**Problem to work on**.
Each entry has to be set down again with no alteration.

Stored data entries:
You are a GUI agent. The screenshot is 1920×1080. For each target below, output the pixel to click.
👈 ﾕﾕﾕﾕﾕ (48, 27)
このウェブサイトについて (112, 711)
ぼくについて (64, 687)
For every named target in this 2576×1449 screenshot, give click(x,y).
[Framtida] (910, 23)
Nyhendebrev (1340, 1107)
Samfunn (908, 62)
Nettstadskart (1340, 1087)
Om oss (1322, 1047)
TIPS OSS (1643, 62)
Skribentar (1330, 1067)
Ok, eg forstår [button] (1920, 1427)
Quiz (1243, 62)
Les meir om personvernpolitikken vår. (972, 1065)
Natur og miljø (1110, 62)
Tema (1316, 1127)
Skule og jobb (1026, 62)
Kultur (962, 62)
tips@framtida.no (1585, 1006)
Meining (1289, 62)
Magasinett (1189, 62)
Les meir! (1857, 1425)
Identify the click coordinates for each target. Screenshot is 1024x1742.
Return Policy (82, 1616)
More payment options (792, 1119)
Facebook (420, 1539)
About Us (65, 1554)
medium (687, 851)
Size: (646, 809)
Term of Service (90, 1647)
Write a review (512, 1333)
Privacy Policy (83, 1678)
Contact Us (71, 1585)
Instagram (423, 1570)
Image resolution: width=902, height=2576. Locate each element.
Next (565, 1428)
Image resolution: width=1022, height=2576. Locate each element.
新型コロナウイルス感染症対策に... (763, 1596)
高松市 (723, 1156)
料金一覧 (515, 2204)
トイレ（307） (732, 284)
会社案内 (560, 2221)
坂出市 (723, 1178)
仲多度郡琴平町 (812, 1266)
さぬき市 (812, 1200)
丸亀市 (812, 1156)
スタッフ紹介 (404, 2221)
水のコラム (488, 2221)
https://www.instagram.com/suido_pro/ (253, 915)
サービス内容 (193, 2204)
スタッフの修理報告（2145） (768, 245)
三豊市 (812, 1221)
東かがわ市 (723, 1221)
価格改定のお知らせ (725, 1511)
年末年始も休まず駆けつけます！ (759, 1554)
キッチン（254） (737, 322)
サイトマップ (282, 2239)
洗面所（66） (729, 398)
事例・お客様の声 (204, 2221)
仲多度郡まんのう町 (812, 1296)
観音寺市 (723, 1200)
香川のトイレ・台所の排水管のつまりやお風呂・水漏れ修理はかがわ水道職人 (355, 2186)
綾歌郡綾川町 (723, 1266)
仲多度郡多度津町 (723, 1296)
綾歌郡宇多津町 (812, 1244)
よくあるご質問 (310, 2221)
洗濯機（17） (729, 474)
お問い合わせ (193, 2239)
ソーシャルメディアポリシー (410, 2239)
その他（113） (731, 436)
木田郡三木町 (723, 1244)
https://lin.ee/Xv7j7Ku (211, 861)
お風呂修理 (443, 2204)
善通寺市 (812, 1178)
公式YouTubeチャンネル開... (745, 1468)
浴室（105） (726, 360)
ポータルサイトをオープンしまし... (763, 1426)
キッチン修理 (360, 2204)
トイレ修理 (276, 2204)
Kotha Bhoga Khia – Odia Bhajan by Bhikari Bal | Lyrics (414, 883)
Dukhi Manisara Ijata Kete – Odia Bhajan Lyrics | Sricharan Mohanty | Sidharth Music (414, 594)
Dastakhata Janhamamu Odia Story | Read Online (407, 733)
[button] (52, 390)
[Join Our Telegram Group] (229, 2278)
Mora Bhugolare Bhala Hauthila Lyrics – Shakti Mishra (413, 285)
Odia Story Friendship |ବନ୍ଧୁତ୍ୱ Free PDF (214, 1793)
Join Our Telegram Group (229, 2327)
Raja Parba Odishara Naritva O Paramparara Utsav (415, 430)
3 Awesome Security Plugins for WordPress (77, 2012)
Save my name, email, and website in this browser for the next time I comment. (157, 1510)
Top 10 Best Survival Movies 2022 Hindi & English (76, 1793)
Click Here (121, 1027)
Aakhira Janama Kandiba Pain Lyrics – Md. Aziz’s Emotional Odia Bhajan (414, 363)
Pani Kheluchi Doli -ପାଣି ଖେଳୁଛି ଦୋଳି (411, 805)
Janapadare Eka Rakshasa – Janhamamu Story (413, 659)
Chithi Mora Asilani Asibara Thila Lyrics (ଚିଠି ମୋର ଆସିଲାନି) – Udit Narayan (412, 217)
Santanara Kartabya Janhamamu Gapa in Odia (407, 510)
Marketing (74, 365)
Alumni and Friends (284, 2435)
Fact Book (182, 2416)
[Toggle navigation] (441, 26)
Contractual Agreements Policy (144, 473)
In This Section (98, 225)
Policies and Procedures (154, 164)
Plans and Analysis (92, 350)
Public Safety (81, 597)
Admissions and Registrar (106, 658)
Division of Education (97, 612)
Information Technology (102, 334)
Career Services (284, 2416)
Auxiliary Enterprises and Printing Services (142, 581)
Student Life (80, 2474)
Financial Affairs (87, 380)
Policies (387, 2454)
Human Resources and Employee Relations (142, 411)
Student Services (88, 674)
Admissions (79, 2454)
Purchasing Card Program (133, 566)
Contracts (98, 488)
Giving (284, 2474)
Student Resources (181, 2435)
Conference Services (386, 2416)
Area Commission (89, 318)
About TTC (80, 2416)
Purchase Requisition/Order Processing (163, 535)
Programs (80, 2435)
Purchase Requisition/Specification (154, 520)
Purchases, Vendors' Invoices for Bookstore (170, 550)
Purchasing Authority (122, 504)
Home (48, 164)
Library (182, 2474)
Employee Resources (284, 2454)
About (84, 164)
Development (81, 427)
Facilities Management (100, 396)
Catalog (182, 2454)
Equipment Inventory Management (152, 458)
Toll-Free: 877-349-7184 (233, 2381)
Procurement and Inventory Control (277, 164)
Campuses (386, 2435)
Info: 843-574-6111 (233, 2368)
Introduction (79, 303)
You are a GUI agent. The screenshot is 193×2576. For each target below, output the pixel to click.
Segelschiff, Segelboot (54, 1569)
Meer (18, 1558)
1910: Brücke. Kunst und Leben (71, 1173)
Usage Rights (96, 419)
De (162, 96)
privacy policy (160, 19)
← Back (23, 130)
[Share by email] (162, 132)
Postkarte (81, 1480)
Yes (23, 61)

**Response box**.
You are a GUI agent. The screenshot is 1920×1080. For each target below, output the pixel to click.
👈 ﾕﾕﾕﾕﾕ (48, 27)
このウェブサイトについて (112, 711)
ぼくについて (64, 687)
For every named target in this 2576×1449 screenshot, give click(x,y).
[Framtida] (910, 23)
Nyhendebrev (1340, 1107)
Samfunn (908, 62)
Nettstadskart (1340, 1087)
Om oss (1322, 1047)
TIPS OSS (1643, 62)
Skribentar (1330, 1067)
Ok, eg forstår [button] (1920, 1427)
Quiz (1243, 62)
Les meir om personvernpolitikken vår. (972, 1065)
Natur og miljø (1110, 62)
Tema (1316, 1127)
Skule og jobb (1026, 62)
Kultur (962, 62)
tips@framtida.no (1585, 1006)
Meining (1289, 62)
Magasinett (1189, 62)
Les meir! (1857, 1425)
Identify the click coordinates for each target. Screenshot is 1024x1742.
Return Policy (82, 1616)
More payment options (792, 1119)
Facebook (420, 1539)
About Us (65, 1554)
medium (687, 851)
Size: (646, 809)
Term of Service (90, 1647)
Write a review (512, 1333)
Privacy Policy (83, 1678)
Contact Us (71, 1585)
Instagram (423, 1570)
Image resolution: width=902, height=2576. Locate each element.
Next (565, 1428)
Image resolution: width=1022, height=2576. Locate each element.
新型コロナウイルス感染症対策に... (763, 1596)
高松市 (723, 1156)
料金一覧 (515, 2204)
トイレ（307） (732, 284)
会社案内 (560, 2221)
坂出市 (723, 1178)
仲多度郡琴平町 (812, 1266)
さぬき市 (812, 1200)
丸亀市 (812, 1156)
スタッフ紹介 (404, 2221)
水のコラム (488, 2221)
https://www.instagram.com/suido_pro/ (253, 915)
サービス内容 (193, 2204)
スタッフの修理報告（2145） (768, 245)
三豊市 (812, 1221)
東かがわ市 (723, 1221)
価格改定のお知らせ (725, 1511)
年末年始も休まず駆けつけます！ (759, 1554)
キッチン（254） (737, 322)
サイトマップ (282, 2239)
洗面所（66） (729, 398)
事例・お客様の声 (204, 2221)
仲多度郡まんのう町 (812, 1296)
観音寺市 (723, 1200)
香川のトイレ・台所の排水管のつまりやお風呂・水漏れ修理はかがわ水道職人 (355, 2186)
綾歌郡綾川町 (723, 1266)
仲多度郡多度津町 (723, 1296)
綾歌郡宇多津町 (812, 1244)
よくあるご質問 (310, 2221)
洗濯機（17） (729, 474)
お問い合わせ (193, 2239)
ソーシャルメディアポリシー (410, 2239)
その他（113） (731, 436)
木田郡三木町 (723, 1244)
https://lin.ee/Xv7j7Ku (211, 861)
お風呂修理 (443, 2204)
善通寺市 (812, 1178)
公式YouTubeチャンネル開... (745, 1468)
浴室（105） (726, 360)
ポータルサイトをオープンしまし... (763, 1426)
キッチン修理 (360, 2204)
トイレ修理 (276, 2204)
Kotha Bhoga Khia – Odia Bhajan by Bhikari Bal | Lyrics (414, 883)
Dukhi Manisara Ijata Kete – Odia Bhajan Lyrics | Sricharan Mohanty | Sidharth Music (414, 594)
Dastakhata Janhamamu Odia Story | Read Online (407, 733)
[button] (52, 390)
[Join Our Telegram Group] (229, 2278)
Mora Bhugolare Bhala Hauthila Lyrics – Shakti Mishra (413, 285)
Odia Story Friendship |ବନ୍ଧୁତ୍ୱ Free PDF (214, 1793)
Join Our Telegram Group (229, 2327)
Raja Parba Odishara Naritva O Paramparara Utsav (415, 430)
3 Awesome Security Plugins for WordPress (77, 2012)
Save my name, email, and website in this browser for the next time I comment. (157, 1510)
Top 10 Best Survival Movies 2022 Hindi & English (76, 1793)
Click Here (121, 1027)
Aakhira Janama Kandiba Pain Lyrics – Md. Aziz’s Emotional Odia Bhajan (414, 363)
Pani Kheluchi Doli -ପାଣି ଖେଳୁଛି ଦୋଳି (411, 805)
Janapadare Eka Rakshasa – Janhamamu Story (413, 659)
Chithi Mora Asilani Asibara Thila Lyrics (ଚିଠି ମୋର ଆସିଲାନି) – Udit Narayan (412, 217)
Santanara Kartabya Janhamamu Gapa in Odia (407, 510)
Marketing (74, 365)
Alumni and Friends (284, 2435)
Fact Book (182, 2416)
[Toggle navigation] (441, 26)
Contractual Agreements Policy (144, 473)
In This Section (98, 225)
Policies and Procedures (154, 164)
Plans and Analysis (92, 350)
Public Safety (81, 597)
Admissions and Registrar (106, 658)
Division of Education (97, 612)
Information Technology (102, 334)
Career Services (284, 2416)
Auxiliary Enterprises and Printing Services (142, 581)
Student Life (80, 2474)
Financial Affairs (87, 380)
Policies (387, 2454)
Human Resources and Employee Relations (142, 411)
Student Services (88, 674)
Admissions (79, 2454)
Purchasing Card Program (133, 566)
Contracts (98, 488)
Giving (284, 2474)
Student Resources (181, 2435)
Conference Services (386, 2416)
Area Commission (89, 318)
About TTC (80, 2416)
Purchase Requisition/Order Processing (163, 535)
Programs (80, 2435)
Purchase Requisition/Specification (154, 520)
Purchases, Vendors' Invoices for Bookstore (170, 550)
Purchasing Authority (122, 504)
Home (48, 164)
Library (182, 2474)
Employee Resources (284, 2454)
About (84, 164)
Development (81, 427)
Facilities Management (100, 396)
Catalog (182, 2454)
Equipment Inventory Management (152, 458)
Toll-Free: 877-349-7184 (233, 2381)
Procurement and Inventory Control (277, 164)
Campuses (386, 2435)
Info: 843-574-6111 (233, 2368)
Introduction (79, 303)
You are a GUI agent. The screenshot is 193×2576. For each target below, output the pixel to click.
Segelschiff, Segelboot (54, 1569)
Meer (18, 1558)
1910: Brücke. Kunst und Leben (71, 1173)
Usage Rights (96, 419)
De (162, 96)
privacy policy (160, 19)
← Back (23, 130)
[Share by email] (162, 132)
Postkarte (81, 1480)
Yes (23, 61)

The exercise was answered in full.